Exercise objective — Scan the material for "with". Copy every line it appears in.

Records to process —
BEGIN

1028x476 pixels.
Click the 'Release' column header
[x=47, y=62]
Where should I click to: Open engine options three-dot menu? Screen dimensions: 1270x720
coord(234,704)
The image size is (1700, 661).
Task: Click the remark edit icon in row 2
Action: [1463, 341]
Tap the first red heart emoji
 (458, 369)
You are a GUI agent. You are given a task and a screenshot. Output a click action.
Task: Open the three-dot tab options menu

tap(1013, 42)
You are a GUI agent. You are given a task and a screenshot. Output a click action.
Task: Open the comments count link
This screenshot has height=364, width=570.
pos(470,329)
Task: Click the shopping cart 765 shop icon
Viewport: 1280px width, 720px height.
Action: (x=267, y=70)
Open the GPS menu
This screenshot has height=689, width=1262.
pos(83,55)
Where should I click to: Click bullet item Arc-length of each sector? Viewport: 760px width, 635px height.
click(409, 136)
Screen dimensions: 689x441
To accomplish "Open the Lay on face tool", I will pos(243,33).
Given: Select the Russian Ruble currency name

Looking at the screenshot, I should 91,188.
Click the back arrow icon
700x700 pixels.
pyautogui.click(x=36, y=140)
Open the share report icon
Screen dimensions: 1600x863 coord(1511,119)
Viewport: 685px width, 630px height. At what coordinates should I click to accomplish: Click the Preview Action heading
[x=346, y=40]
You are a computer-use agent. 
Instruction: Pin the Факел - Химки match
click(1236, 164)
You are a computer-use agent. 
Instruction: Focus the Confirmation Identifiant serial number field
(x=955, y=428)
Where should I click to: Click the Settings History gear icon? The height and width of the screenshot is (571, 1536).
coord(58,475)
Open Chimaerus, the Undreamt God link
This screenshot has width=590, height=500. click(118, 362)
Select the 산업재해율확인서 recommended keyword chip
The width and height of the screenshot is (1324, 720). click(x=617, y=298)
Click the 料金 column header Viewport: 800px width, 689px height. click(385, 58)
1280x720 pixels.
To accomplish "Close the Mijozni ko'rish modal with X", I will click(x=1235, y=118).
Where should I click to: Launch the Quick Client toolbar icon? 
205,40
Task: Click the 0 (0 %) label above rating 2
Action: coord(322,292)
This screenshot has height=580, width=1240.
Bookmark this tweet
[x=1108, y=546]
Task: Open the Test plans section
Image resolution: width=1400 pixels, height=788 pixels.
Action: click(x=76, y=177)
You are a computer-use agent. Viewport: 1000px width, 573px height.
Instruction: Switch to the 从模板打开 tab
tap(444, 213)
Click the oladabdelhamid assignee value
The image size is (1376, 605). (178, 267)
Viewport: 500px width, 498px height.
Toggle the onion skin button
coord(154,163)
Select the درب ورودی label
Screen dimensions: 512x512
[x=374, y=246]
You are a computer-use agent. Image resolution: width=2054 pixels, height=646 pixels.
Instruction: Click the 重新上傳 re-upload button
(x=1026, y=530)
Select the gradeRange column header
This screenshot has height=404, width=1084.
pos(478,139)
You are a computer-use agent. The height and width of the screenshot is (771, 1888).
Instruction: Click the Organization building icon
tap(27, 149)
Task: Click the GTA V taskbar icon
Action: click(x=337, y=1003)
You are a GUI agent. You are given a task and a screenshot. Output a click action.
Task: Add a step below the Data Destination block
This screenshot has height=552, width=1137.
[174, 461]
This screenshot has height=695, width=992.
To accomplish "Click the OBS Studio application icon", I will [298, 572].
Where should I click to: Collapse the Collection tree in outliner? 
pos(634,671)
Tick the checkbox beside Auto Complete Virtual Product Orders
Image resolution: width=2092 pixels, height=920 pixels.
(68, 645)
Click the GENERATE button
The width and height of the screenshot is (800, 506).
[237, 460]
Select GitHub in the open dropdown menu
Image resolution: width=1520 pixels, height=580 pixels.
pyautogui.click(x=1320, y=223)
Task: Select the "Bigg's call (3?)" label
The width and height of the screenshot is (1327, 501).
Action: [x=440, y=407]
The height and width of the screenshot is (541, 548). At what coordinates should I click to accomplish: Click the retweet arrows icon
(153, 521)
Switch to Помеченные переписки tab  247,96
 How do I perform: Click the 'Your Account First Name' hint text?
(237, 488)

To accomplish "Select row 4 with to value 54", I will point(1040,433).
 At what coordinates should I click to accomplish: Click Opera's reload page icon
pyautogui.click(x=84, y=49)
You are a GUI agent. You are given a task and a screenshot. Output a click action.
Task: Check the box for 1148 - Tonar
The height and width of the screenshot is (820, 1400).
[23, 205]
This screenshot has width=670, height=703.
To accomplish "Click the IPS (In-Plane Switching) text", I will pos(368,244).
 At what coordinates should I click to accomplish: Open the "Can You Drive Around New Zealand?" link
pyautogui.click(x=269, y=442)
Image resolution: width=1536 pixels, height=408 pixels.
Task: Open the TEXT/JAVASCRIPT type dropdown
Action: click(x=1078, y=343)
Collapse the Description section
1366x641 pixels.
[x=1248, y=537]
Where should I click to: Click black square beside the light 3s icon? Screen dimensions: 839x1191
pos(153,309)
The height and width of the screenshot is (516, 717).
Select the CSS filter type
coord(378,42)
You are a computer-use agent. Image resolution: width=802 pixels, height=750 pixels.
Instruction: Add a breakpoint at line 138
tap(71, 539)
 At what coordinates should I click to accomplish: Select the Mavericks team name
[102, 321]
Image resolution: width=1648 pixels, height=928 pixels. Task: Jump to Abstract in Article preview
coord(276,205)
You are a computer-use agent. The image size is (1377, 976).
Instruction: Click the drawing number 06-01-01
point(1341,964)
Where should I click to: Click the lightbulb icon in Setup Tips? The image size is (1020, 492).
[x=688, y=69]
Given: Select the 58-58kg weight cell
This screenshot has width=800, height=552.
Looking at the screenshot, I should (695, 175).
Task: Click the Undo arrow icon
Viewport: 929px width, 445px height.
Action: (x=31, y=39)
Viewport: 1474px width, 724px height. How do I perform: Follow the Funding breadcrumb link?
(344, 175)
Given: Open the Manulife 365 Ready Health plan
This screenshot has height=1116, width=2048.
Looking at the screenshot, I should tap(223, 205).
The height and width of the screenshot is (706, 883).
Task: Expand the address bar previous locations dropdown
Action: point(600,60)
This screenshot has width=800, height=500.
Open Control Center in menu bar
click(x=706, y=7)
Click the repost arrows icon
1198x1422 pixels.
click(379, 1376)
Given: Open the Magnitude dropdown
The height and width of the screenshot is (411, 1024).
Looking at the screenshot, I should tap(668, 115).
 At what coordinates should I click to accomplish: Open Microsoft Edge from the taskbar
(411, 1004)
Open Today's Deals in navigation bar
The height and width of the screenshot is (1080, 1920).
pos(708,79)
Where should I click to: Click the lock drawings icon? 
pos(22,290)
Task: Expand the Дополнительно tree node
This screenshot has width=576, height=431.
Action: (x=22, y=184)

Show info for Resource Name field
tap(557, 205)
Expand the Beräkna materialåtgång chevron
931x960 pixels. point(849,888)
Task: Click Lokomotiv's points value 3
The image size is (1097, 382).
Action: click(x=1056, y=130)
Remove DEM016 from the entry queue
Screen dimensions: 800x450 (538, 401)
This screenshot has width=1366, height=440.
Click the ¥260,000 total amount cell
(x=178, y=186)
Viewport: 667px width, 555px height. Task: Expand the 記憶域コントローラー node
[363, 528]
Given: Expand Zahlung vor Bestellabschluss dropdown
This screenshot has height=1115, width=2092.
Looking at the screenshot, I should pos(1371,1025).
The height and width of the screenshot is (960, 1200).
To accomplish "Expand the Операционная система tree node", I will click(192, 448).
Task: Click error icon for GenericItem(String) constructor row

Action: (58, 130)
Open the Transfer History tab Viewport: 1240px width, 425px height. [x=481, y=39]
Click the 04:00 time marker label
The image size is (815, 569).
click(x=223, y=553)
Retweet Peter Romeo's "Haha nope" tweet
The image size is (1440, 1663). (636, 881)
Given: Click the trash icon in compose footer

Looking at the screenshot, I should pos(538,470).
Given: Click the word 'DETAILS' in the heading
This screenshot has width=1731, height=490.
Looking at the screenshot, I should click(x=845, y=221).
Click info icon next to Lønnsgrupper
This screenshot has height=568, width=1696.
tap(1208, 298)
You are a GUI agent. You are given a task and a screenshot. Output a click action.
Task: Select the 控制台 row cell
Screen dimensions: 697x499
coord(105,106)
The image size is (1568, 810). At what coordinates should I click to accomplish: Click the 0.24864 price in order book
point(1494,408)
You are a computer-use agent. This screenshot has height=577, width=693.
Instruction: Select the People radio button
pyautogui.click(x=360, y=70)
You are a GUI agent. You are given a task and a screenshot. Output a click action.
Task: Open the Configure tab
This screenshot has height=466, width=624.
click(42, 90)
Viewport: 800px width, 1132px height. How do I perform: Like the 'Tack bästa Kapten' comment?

END

Task response —
To accomplish "Close the Mijozni ko'rish modal with X", I will click(x=1235, y=118).
To accomplish "Select row 4 with to value 54", I will point(1040,433).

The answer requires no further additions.